Now, I’m not a robot, but I’ve always felt the expectation to be like them, the idea that emotion is a negative thing that needs to be kept at bay, like a dragon that must be slain before it destroys an entire village. Contrary to popular opinion it wasn’t my mother or father who taught me this central method of emotional circumspection. I instead internalized the idea early because of how I observed others, at church, on the playground, and in their interactions when they didn’t know I was paying attention. We learn a lot from the interactions to which we are not supposed to be privy.
But I internalized it, and so my emotions were locked in a box, at least when I was in the outside world. I decided that others were more important than me, so protecting their feelings by not revealing my own was paramount. I felt like a knight on a steed, riding in to save the day, or at least to make sure it wasn’t ruined. My expectations were for others, and never for myself, because expecting things for myself was like that 3rd Law I mentioned earlier. Expecting things for myself was at the expense of others, taking me away from making sure they were as well as they could be.
So over the years I’ve had no real expectations for myself.
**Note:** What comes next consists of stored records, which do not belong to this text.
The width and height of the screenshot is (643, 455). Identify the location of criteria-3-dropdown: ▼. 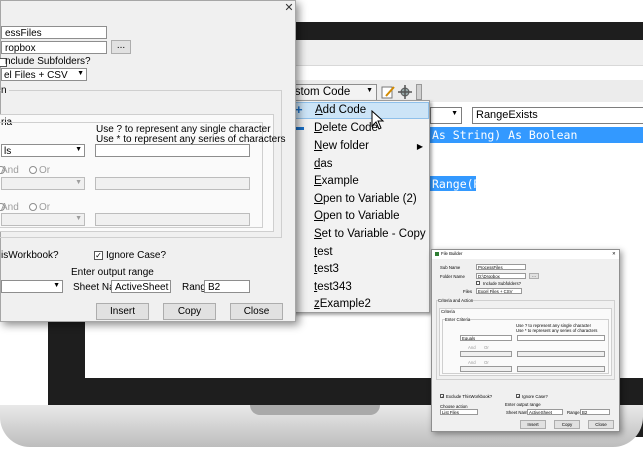
(43, 220). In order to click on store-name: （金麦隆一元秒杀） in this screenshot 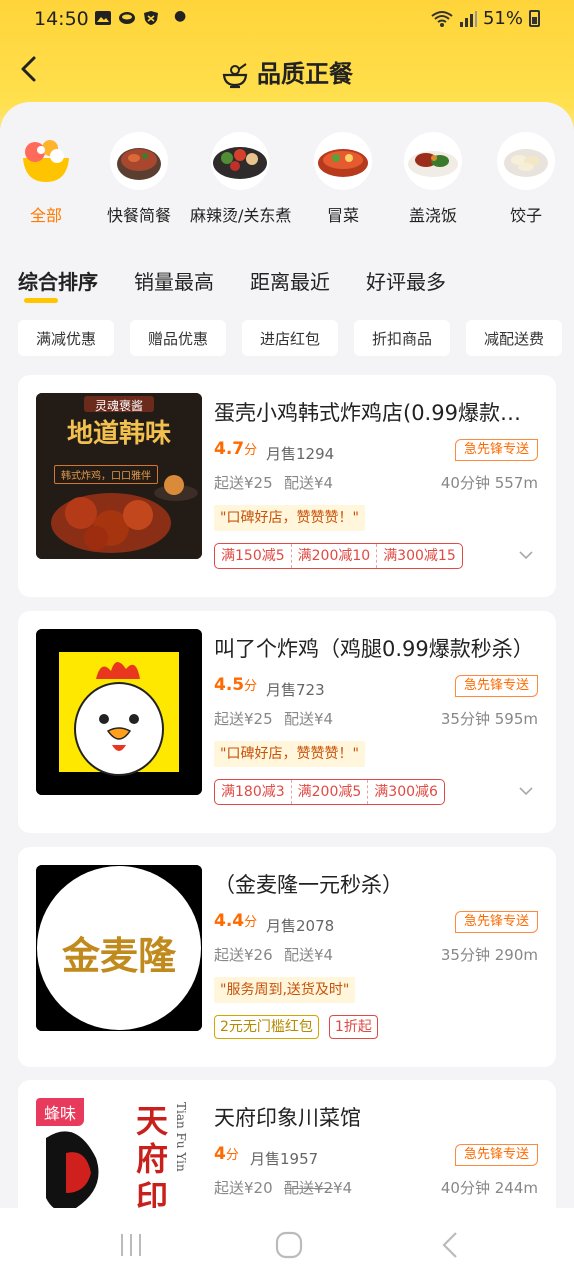, I will do `click(374, 884)`.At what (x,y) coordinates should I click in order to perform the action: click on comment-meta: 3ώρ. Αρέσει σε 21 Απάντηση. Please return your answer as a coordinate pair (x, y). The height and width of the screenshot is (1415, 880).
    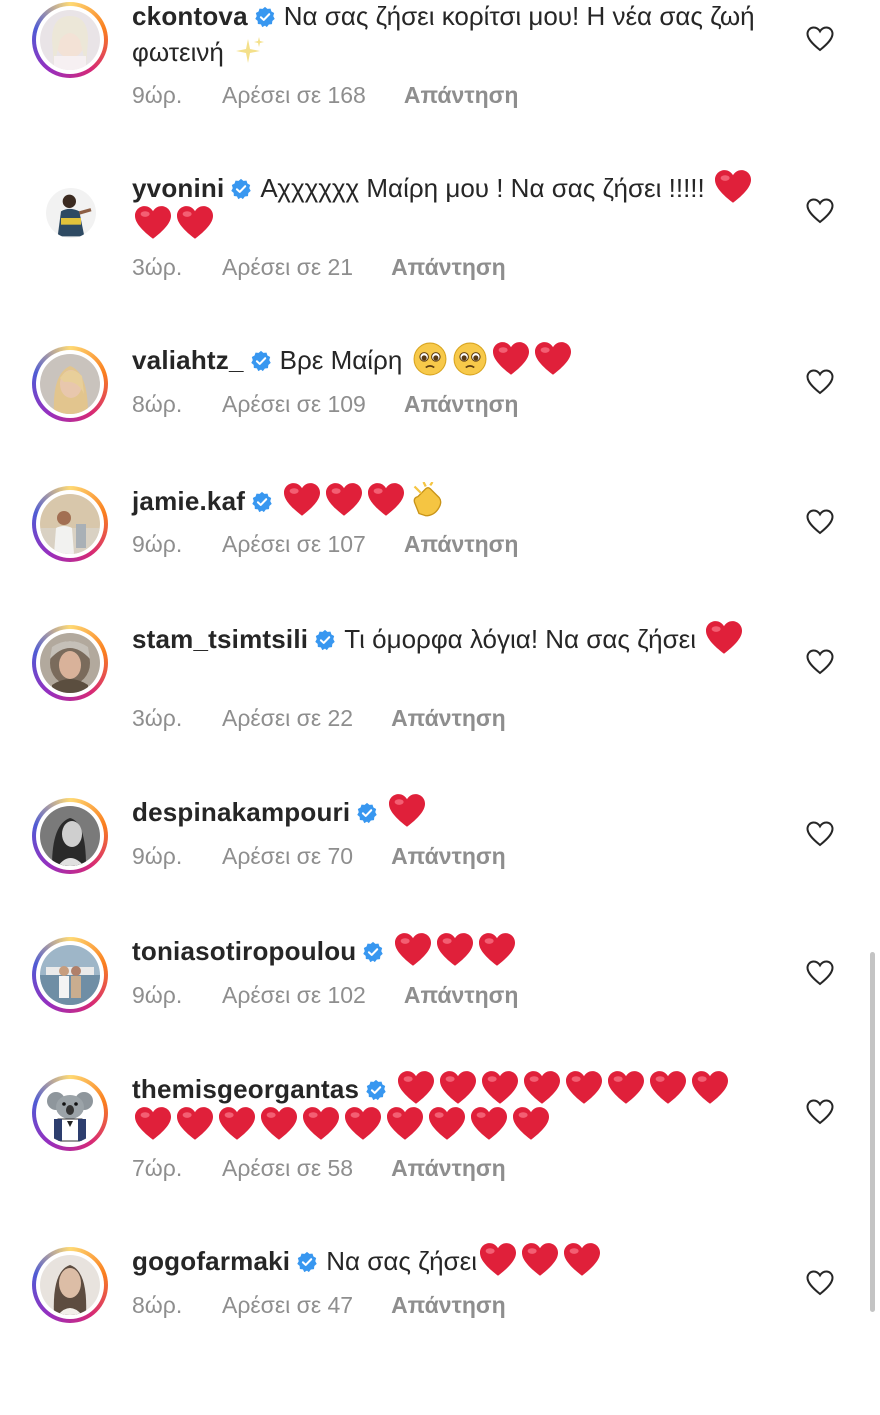
    Looking at the image, I should click on (319, 268).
I’ve been grateful when life gives me some of the things I want, and I haven’t stopped trying to achieve my own goals (when they don’t interfere with the goals of others), but I’ve not broken that Law. I remember when I first met Heidi, and she told me I was worth it, that I was just as important as anybody else, that my dreams were just as worthy. And I remember nodding my head, and saying something appreciatory, but I don’t recall changing my opinion of the thing itself.
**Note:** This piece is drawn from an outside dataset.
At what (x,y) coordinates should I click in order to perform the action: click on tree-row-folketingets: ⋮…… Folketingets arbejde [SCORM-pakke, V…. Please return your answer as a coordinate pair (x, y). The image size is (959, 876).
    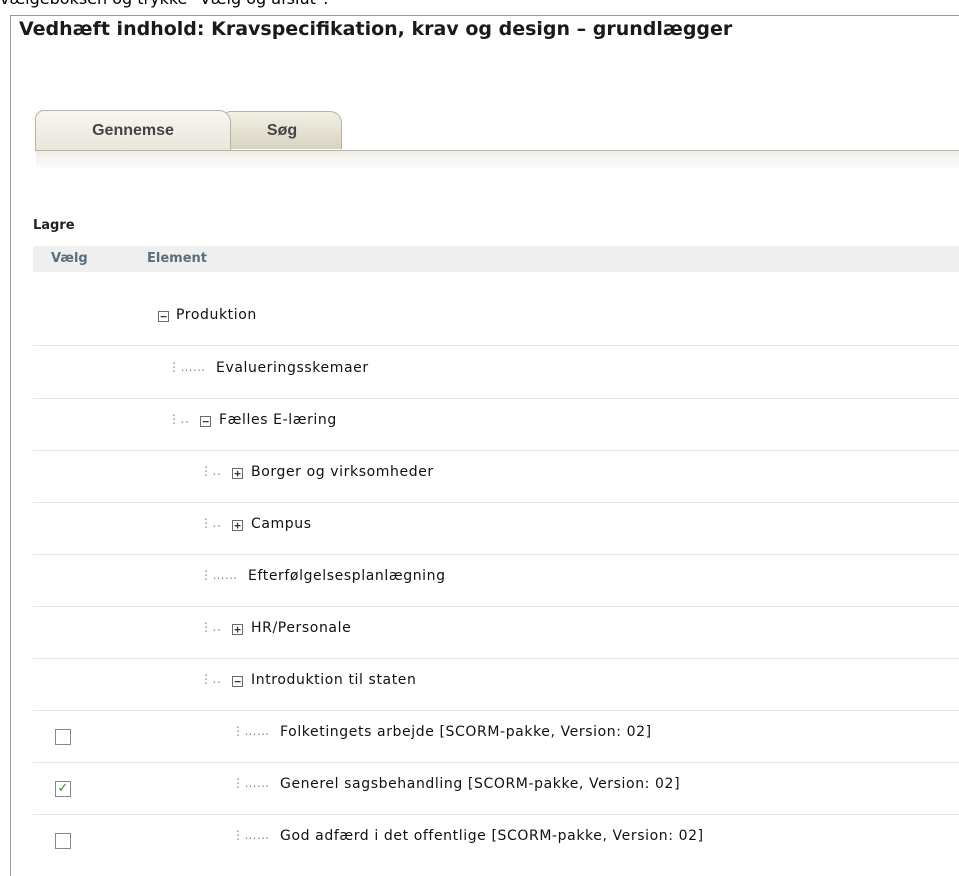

But I have gotten older, and every single day my wife gives me reason to believe that I am indeed worthy, that her words at the outset were not mere platitudes, but honesties that I need to take to heart. Expectation for oneself doesn’t have to preclude or take a back seat to expectation for others. It can ride right alongside, like the “other cop” in those buddy cop films that we all love to ridicule. But there is a point to them, that no matter how unlikely, that no matter how different the two of them are, they need each other to run like a well-oiled machine.
So I’m learning to expect things for myself. I’m learning that it’s okay to hope, to wish, and to dream without feeling guilty. Which is a first step.